Wall Street: More Deeply Corrupt than We Thought (No Really)

flash boys

Flash Boys: A Wall Street Revolt

By Michael Lewis

W W Norton (2015)

 Book Review

 Flash Boys is a true story about front running, the unethical practice of a stockbroker executing orders on a stock while taking advantage of advance knowledge of pending orders from elsewhere in the market.* From the bleak picture Lewis paints, it appears that investors – whether institutional or private – have virtually no way of protecting themselves against front running.

Like Lewis’s 2010 book The Big Short, Flash Boys reads just like a thriller, complete with exquisitely drawn heroes and villains. In this case, the heroes are crusading Canadian banker Brad Katsuyama and the assorted geeks and nerds who helped him start his own stock exchange. Katsuyama started IEX in 2013, after the Royal Bank of Canada and the Securities and Exchange Commission (SEC) refused to support his efforts to expose and end the practice of front running. By purposely slowing their transmission rates, IEX makes it impossible for high frequency traders to “front run” the trades occurring on the exchange. This has enabled Katsuyama to protect investors who use his exchange, while simultaneously collecting data on suspicious trades.

Flash Boys, a bestseller, originally came out in 2014. The 2015 edition includes an afterward in which Lewis describes being viciously attacked by the big Wall Street banks and brokers. He also enumerates a number of prosecutions of high frequency traders and brokerage firms (by the FBI, SEC and Financial Regulatory Authority) resulting from from the publicity Katsuyama’s work received from Flash Boys’ publication.
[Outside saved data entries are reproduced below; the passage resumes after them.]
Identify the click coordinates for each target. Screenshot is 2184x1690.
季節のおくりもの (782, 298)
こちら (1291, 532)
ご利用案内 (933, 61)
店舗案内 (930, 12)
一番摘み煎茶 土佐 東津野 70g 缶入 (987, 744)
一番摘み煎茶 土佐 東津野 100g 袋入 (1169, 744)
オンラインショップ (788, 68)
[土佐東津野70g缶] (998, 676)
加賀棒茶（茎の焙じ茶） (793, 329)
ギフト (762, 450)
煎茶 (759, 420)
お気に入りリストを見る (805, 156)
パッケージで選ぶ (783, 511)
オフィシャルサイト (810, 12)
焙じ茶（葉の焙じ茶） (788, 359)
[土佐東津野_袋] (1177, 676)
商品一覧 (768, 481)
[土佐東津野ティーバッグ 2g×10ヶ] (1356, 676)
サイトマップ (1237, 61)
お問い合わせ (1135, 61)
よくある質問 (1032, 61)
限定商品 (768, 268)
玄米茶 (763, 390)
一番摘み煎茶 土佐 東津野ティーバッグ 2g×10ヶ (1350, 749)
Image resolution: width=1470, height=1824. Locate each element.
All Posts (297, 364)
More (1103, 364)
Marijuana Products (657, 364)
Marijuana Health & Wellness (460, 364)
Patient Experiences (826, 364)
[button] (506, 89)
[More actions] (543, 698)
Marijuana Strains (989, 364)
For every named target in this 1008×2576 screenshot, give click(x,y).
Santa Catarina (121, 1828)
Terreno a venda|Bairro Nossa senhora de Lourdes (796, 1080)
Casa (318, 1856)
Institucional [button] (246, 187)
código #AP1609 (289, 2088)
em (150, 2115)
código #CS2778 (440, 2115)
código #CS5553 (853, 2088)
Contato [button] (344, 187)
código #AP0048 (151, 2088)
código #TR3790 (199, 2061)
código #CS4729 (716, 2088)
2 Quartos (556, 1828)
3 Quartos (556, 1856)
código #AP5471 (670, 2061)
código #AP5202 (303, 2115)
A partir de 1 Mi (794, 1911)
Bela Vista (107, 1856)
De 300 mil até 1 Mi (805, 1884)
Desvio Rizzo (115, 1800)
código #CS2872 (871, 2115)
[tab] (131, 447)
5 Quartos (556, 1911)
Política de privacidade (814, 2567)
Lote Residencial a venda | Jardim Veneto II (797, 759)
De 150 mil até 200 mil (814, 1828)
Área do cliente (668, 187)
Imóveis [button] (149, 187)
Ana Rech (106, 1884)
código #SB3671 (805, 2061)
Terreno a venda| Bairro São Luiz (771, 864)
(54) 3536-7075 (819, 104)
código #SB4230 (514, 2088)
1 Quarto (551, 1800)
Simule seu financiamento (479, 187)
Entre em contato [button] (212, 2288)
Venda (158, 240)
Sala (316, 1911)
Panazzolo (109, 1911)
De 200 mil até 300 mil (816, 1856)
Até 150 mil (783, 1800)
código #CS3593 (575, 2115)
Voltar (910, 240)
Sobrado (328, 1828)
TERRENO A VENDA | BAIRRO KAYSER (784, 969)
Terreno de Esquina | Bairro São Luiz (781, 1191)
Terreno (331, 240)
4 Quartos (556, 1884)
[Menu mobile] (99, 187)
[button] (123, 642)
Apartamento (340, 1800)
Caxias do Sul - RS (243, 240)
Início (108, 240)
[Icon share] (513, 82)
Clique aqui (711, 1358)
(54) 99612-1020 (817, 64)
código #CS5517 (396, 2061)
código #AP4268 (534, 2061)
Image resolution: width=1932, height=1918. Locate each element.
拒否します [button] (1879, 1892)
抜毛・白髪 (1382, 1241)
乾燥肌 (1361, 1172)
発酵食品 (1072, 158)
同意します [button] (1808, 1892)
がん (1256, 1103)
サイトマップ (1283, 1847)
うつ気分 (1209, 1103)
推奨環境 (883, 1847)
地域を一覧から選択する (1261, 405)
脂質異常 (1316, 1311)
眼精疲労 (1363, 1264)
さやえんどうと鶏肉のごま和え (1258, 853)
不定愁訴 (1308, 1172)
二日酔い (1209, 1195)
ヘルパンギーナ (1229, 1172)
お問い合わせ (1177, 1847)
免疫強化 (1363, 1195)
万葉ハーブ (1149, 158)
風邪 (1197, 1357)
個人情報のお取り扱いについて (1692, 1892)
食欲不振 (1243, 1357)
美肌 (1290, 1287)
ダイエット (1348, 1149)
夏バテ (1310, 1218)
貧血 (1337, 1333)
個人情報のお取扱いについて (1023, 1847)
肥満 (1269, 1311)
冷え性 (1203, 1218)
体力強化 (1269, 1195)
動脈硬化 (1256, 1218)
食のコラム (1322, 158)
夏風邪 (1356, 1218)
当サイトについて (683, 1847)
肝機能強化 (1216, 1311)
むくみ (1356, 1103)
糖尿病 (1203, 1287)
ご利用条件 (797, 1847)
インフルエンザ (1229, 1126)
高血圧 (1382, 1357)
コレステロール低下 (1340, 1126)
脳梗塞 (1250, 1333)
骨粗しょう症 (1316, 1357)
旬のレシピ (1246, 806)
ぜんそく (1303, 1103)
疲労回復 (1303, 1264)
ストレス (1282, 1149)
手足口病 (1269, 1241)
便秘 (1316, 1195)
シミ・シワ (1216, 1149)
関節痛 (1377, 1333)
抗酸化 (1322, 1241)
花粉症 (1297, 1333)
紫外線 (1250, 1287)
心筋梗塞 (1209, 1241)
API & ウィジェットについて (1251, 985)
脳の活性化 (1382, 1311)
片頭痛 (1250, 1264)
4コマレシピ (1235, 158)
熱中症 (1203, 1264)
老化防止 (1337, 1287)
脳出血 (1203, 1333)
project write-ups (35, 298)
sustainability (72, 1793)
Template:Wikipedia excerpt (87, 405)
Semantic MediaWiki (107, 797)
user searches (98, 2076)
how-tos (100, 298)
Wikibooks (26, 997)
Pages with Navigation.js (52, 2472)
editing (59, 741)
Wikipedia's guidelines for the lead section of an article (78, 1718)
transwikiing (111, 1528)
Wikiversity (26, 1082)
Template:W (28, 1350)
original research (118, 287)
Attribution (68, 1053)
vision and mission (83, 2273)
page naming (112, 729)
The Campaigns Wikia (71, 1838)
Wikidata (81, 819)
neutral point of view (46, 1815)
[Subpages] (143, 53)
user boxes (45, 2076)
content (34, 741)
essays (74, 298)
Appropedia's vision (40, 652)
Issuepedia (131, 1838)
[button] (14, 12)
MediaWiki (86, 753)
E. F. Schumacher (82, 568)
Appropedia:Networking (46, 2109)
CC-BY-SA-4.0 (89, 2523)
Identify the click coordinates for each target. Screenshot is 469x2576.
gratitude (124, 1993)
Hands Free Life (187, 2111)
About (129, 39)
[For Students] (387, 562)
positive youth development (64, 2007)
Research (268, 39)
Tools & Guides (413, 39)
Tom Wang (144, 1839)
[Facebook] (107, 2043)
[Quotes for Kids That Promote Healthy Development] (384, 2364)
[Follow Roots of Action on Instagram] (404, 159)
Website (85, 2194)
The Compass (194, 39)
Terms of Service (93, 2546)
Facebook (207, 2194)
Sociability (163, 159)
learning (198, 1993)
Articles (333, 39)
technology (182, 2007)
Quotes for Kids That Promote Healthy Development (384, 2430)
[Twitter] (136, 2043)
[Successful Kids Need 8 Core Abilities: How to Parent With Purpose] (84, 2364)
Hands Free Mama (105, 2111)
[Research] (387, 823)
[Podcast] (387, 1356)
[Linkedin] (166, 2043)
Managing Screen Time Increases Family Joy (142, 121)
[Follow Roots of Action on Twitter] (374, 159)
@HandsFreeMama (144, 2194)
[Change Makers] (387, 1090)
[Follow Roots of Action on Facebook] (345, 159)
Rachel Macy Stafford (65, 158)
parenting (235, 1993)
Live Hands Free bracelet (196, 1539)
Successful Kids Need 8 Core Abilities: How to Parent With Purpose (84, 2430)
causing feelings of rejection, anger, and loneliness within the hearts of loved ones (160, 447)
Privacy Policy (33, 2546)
*The way this works in practice is you order 10,000 shares of a stock at a given price and a high frequency trader somewhere buys 10,000 shares at that price and resells them to you at a slightly higher price. Complex computer algorithms enable high frequency traders to exploit minute differences in transmission frequency to execute these secret trades – which usually take place in “dark pools” – private stock exchanges which keep no public record of their trades. All the major investment banks (Goldman Sachs, JP Morgan, Bank of America etc) have dark pools and high frequency traders pay for the privilege of trading in their dark pools.